- [Action item]
Start the copy at the line containing "Given: Switch to list view layout icon" and run it through the last line of the records. Repeat each line exactly; omit pictures.

- [Records for the exercise]
----

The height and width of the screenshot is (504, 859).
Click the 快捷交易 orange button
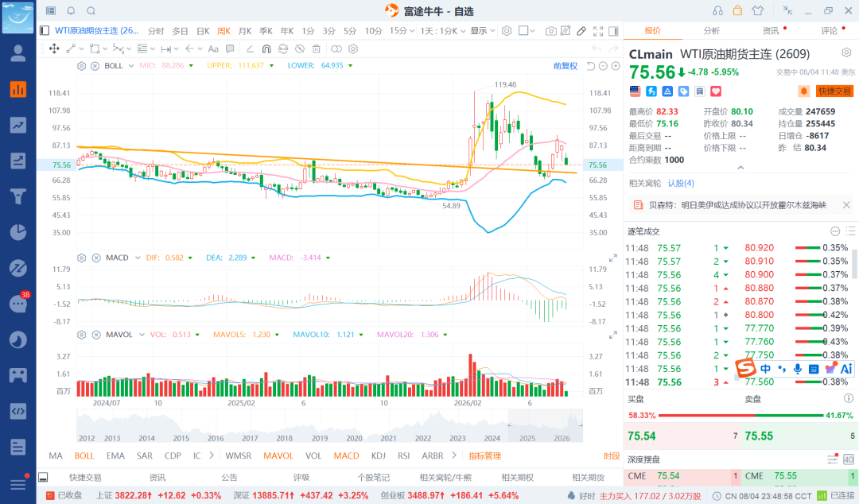point(834,91)
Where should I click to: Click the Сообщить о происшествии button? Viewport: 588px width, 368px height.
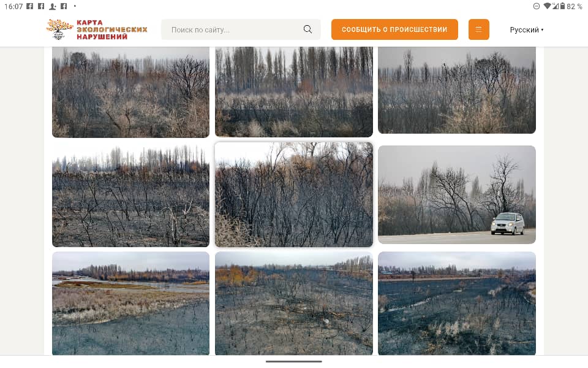pos(394,29)
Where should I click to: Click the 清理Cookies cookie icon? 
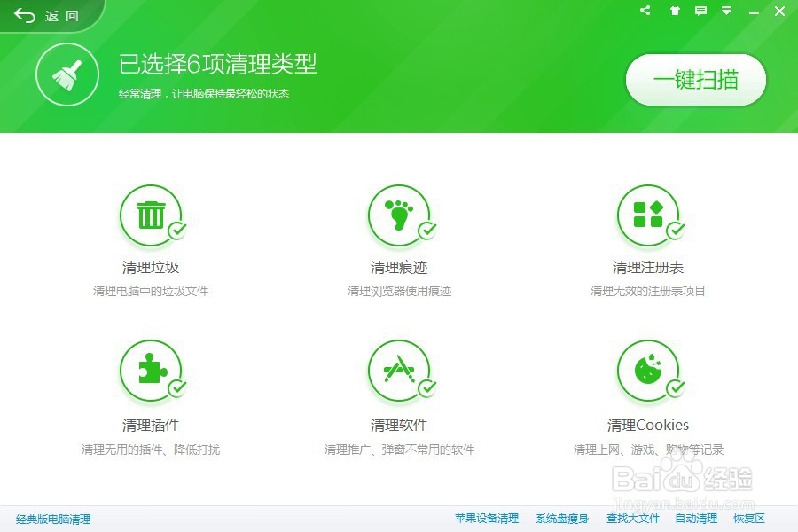tap(650, 372)
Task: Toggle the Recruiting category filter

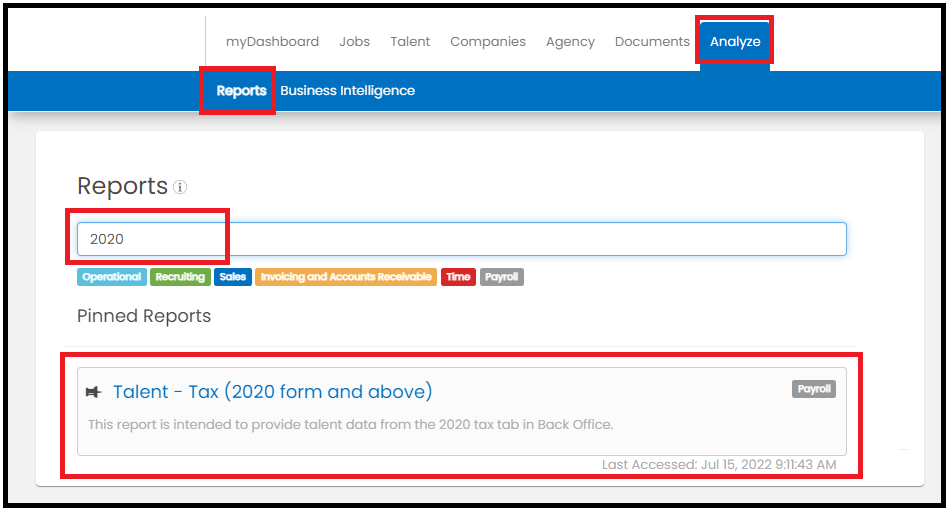Action: click(180, 277)
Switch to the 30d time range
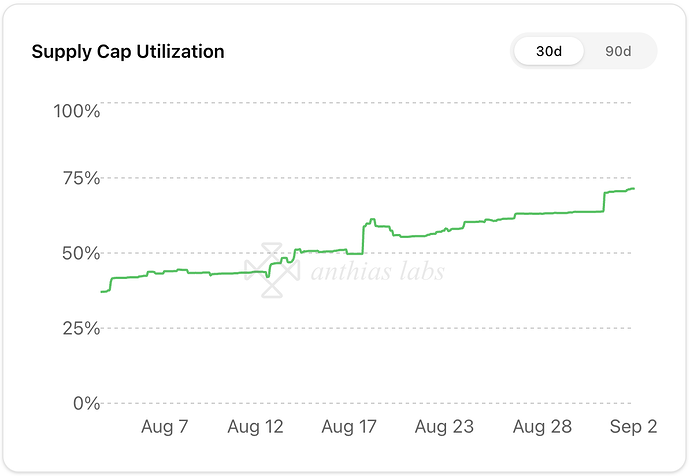The image size is (689, 476). [x=548, y=51]
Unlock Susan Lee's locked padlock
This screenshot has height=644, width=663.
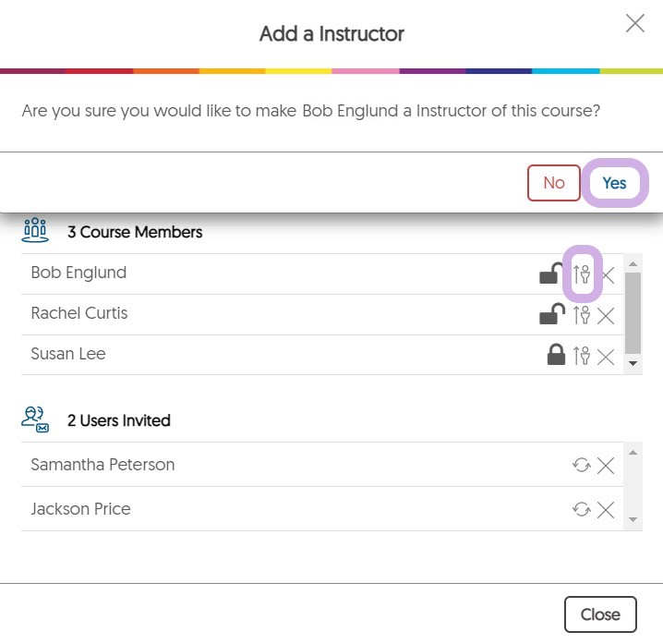coord(556,355)
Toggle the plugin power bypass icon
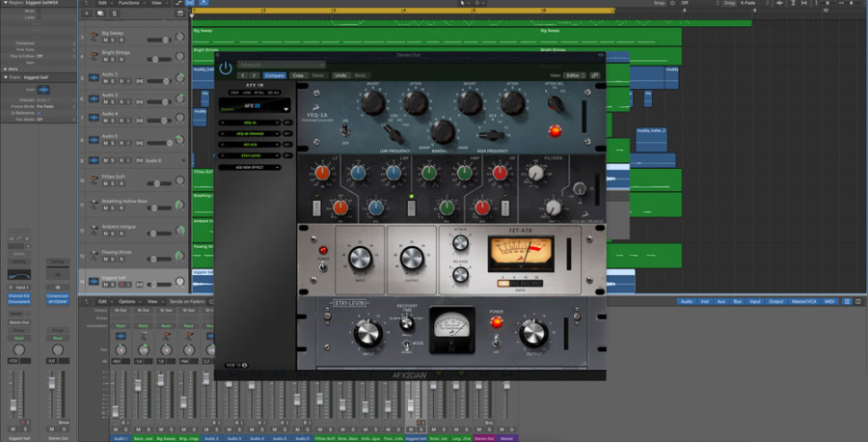 click(226, 69)
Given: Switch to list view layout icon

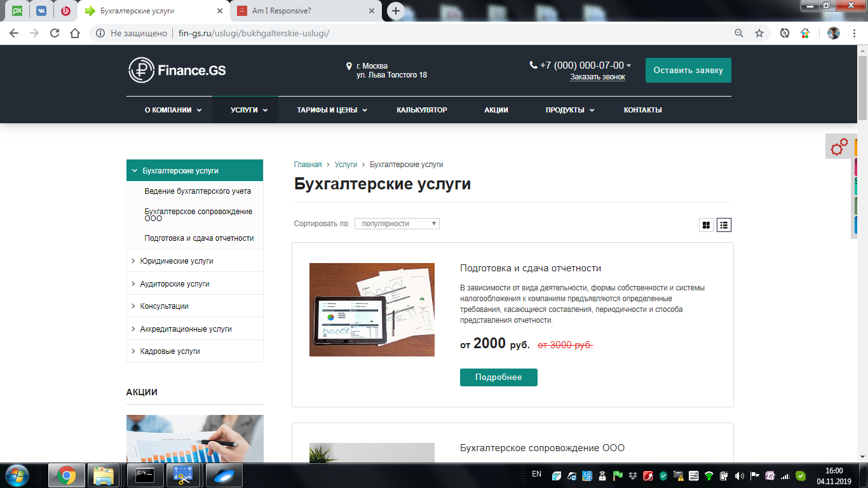Looking at the screenshot, I should [724, 225].
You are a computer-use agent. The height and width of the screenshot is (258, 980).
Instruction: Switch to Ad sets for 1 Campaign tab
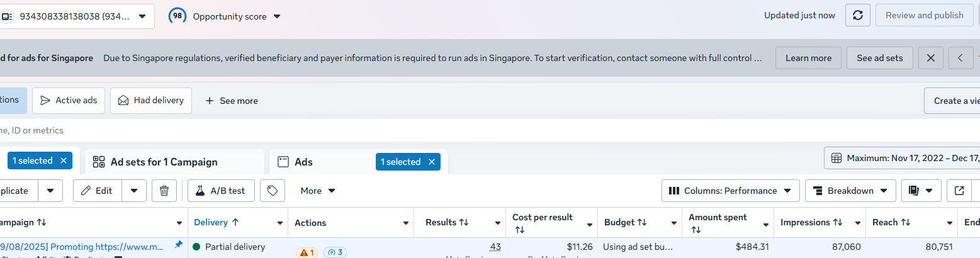(164, 162)
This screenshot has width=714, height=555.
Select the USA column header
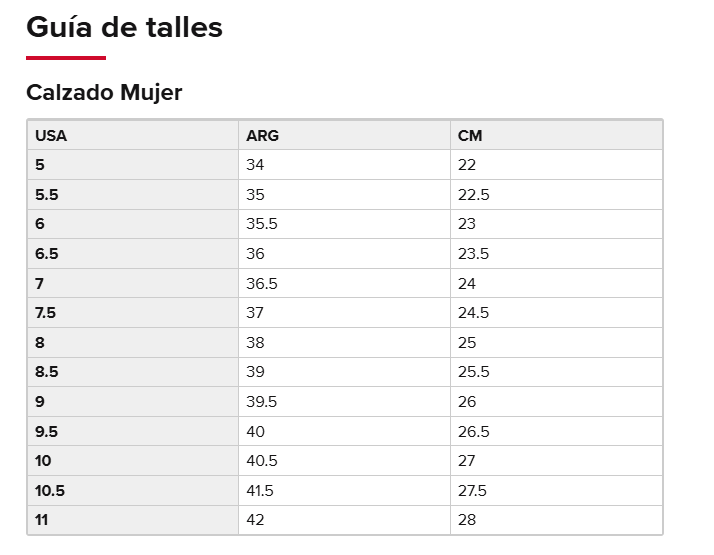pos(133,135)
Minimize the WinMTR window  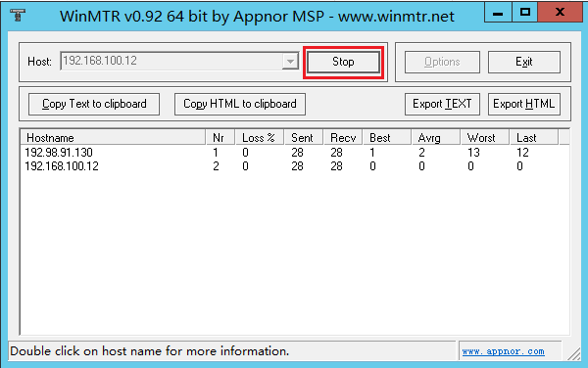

----

- [Exercise output]
Given: Switch to list view layout icon

Looking at the screenshot, I should [724, 225].
You are a computer-use agent. The height and width of the screenshot is (258, 980).
Instruction: Switch to Ad sets for 1 Campaign tab
(164, 162)
This screenshot has width=714, height=555.
Select the USA column header
pos(133,135)
Minimize the WinMTR window  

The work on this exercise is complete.